J'ai surtout fait la rencontre, virtuelle ou réelle, de plusieurs artistes autour des années 2000. La plus marquante fut sans aucun doute celle de l'écrivain Guillaume Dustan, décédé malheureusement depuis. Dans une moindre mesure, j'ai rencontré l'écrivain Laurent De Graeve lors d'un festival LGBT à Bruxelles fin 1999. Je dis " dans une moindre mesure " car ledit écrivain est décédé en 2001, des suites du VIH, comme Dustan plus tard, d'ailleurs. C'était encore les années de l'hécatombe, à travers laquelle je suis miraculeusement passé.

Ces rencontres ont participé à ma propre émancipation (gay) de l'époque. Et je dois à Dustan le passage sur la "tolérance" dans le tome 3 de Journal, passage toujours totalement occulté comme prise de parole politique par la presse et les analyses diverses (ou alors cosmétiquement réduite à une vague militance, sans tenir compte de l'argumentation, qui était pourtant très forte, me semblait-il, pour l'époque), ainsi qu'à De Graeve. J'évoquerai d'ailleurs ces deux figures dans mon prochain opus… dans la mesure où avant de devenir ce livre que je termine en ce moment même, 20 ans après la parution du tome 4 de Journal, j'avais prévu d'en faire un roman qui aurait dû être publié au Rayon, chez Balland, collection dirigée justement par Dustan himself. Le destin en décida autrement. Mais c'est encore une fois une chance, car je pense que d'avoir réussi, 20 ans plus tard, à en faire la bande dessinée que je n'ai pas réussi à faire à l'époque correspond mieux à mon projet artistique qu'un projet littéraire.
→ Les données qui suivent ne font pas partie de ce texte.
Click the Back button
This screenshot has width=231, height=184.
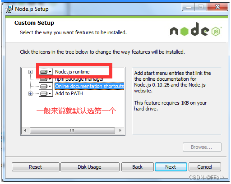click(138, 167)
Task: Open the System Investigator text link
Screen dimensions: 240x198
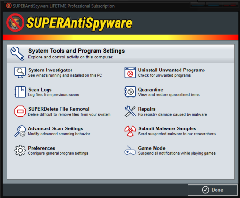Action: (50, 70)
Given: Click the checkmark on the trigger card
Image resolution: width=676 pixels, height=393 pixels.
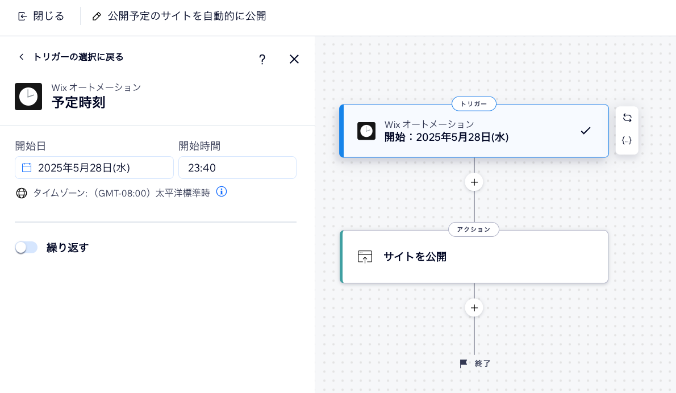Looking at the screenshot, I should pos(585,131).
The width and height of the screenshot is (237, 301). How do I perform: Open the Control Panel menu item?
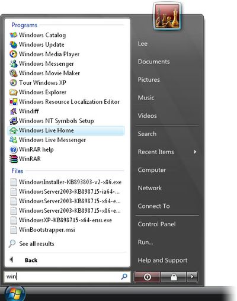157,224
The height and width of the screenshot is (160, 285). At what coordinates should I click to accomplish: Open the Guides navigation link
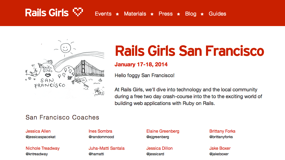tap(217, 14)
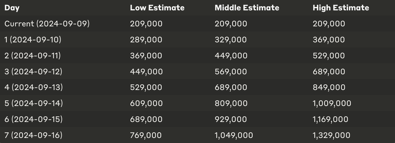395x143 pixels.
Task: Click the low estimate value 769,000
Action: tap(146, 135)
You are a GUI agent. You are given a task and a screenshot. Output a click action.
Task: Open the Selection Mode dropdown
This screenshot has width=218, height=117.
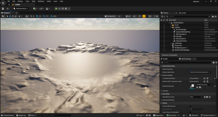[x=20, y=9]
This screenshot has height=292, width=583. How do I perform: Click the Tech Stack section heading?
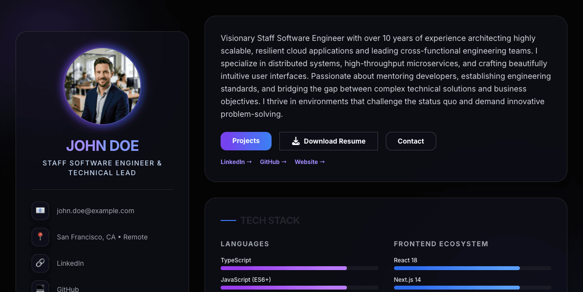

Dustan reste une figure importante, bien au-delà de la polémique sur le barebacking dans laquelle il fut pris à l'époque, déchirant la communauté gay en deux camps opposés et très polarisés, Dustan d'un côté, Didier Lestrade (fondateur d'Act-up Paris) de l'autre.

C'est d'ailleurs ce dernier qui a fait la préface du livre. Ce qui boucle une partie de cette immense boucle, aussi bien personnelle "qu'historique"… dans la mesure où, préface de Lestrade mais pages évoquant Dustan, ce prochain livre "réconcilie" (je l'espère) ces deux personnalités puissantes de la communauté gay (bon, la préface étant désormais écrite, apparemment, non…).

J'espère que mes pages seront dignes de l'un comme de l'autre, moi qui ai toujours été un outsider à l'époque. Et aspire à le rester. Ce que peu de gays, militants ou non, semblent comprendre ; l'idée des "camps" et des chapelles dans lesquelles il semble qu'il faille appartenir et se construire, sans quoi nous serions rejetés dans les Ténèbres extérieures, continuent à avoir encore de beaux jours devant elles. Je trouve ça assez triste. D'autant que personne n'est tenu d'obéir au kit identitaire LGBT pour construire un discours sur ce qu'est le vécu gay… il me semble que témoigner humblement et honnêtement de nos vies devrait être une donnée irréfutable et non critiquable. Mais bon. Je m'égare.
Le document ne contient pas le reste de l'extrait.